As to why we want to make phones as thin as possible... I don't know, but I guess it makes them look futuristic, which helps with sales. The same goes for highly-reflective, glossy screens. I guess I'm not gonna cry if that gets regulated away.


> Phones don't have removable batteries mostly because of the desire to make the device as thin as possible. The battery is just a delicate, flexible pouch that can easily be damaged and catch fire if removed from the phone and carried around. To make it safe, you'd need to add a hard shell, which would probably make the device 2 mm thicker or so.

Fairphone 6, recent with replaceable battery: 9.6 mm

Galaxy S5, has a replaceable battery, released _12 years ago_ - battery tech has improved a lot since then: 8.1 mm

iPhone 17 Pro Max: 8.8 mm

iPhone 12 Pro Max: 7.4 mm

We want to make phones as thin as possible so the latest flagship iPhone is 1.4 mm thicker than the one from 5 years ago? A whole 0.8 mm thinner than a recent one with a replaceable battery with maybe 0.1% of the iPhone's R&D budget, and 0.8 mm thicker than one with a replaceable battery made 12 years ago?

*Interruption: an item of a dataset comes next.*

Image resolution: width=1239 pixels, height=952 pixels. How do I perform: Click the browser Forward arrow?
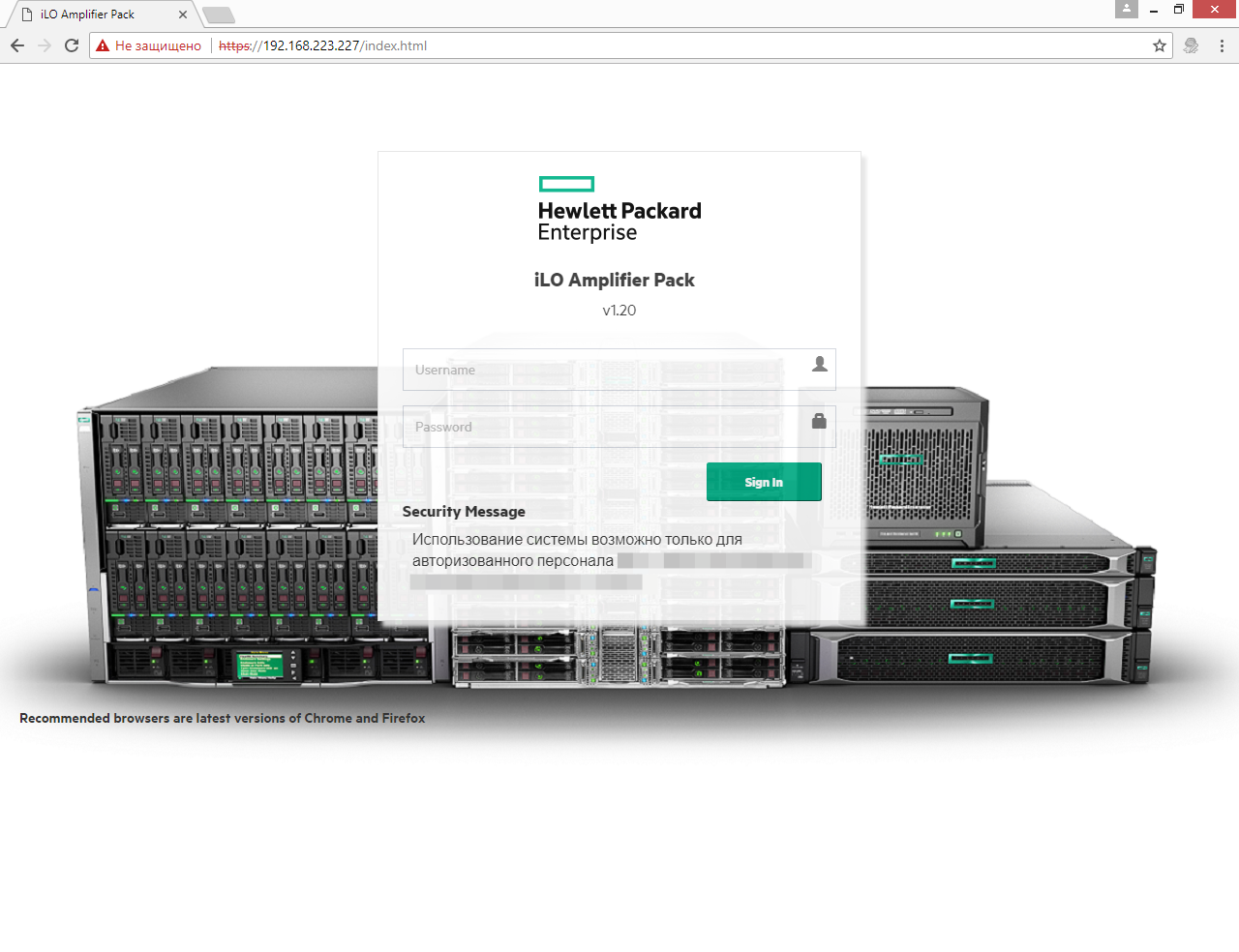[x=45, y=45]
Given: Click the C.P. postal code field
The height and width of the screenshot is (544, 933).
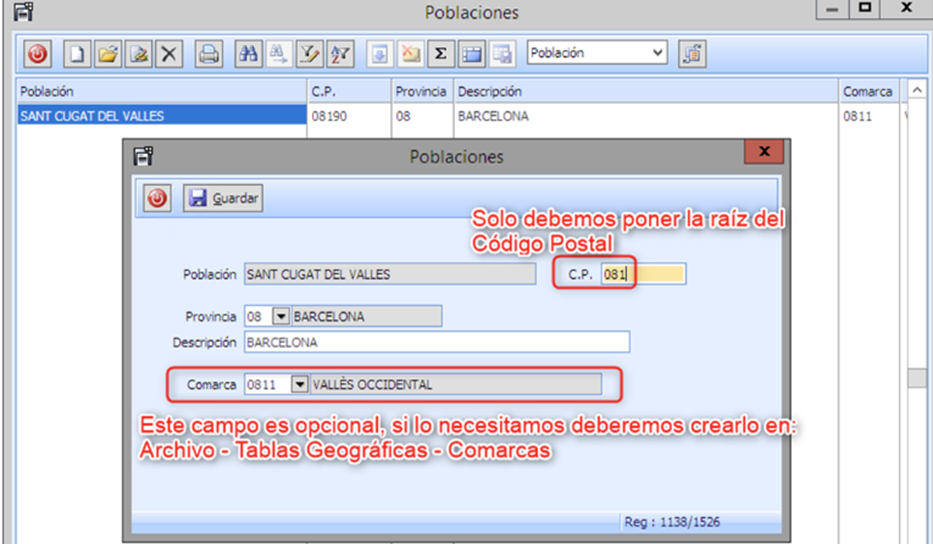Looking at the screenshot, I should (x=642, y=274).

Galaxy S5 had a tool-free replaceable 2800mAh battery, with hard sides for protection. NFC. Wireless charging (as a user-installed option -- again, no tools, but did add some thickness and weight). USB 3 with OTG. HDMI over MHL. An excellent camera for the time. An OLED screen. A headphone jack. An SD card. A sim card. An IR blaster for changing TV channels at the pub. (I'm probably missing some functions here.)

The bootloader was unlocked in many regions (and became unlockable in all regions). Custom roms were abundant.

And it was waterproof.

(In the subsequent decade+, I have heard it said over and over again that this is an impossible combination of traits. And yet, there was a time when we had all that.)


You're thinking about "hot swappable" batteries, but the EU is only mandating user-replaceable batteries, which can even require specialized tools.

I don't think there's any requirement to make the batteries themselves safe to throw into a backpack where they might be punctured.


Bullshit. This was the reason the industry gave for why they were removing battery replaceability support. Everybody hated it when it was first introduced, and to this day I only buy phones which have easily accessible ways to put a new battery on when the day comes. Fuck this BS of "people wanted thinner phones".

It’s also very hard to make them resistant to water and dust, I really like that I can wash my iPhone in the sink and don’t have to worry about it getting wet in general. This is a lot harder to achieve with battery doors, especially if they need to be as big as a phone back.

Completely untrue and debunked ad nauseum.

Rugged phones with removable batteries has vastly superior IP ratings. Glues go bad faster than O-rings used in removable batteries do.

I've had water intrusion with an iPhone, and it drove a sales of a new display panel from myself. Not so much with an actual rugged phone.


Rugged phones are so far removed from any consumer phone in terms of size and weight the comparison is about as apt as comparing military use laptops with a MacBook.

You... wash your phone in the sink?

Easiest way to get rid of dust and other buildup, free flowing water for a few seconds and done. Compared to the Middle Ages of using tooth picks or similar to clean the ports and speakers it’s much nicer. And no, I don’t have my phone in any weird places, just my pocket.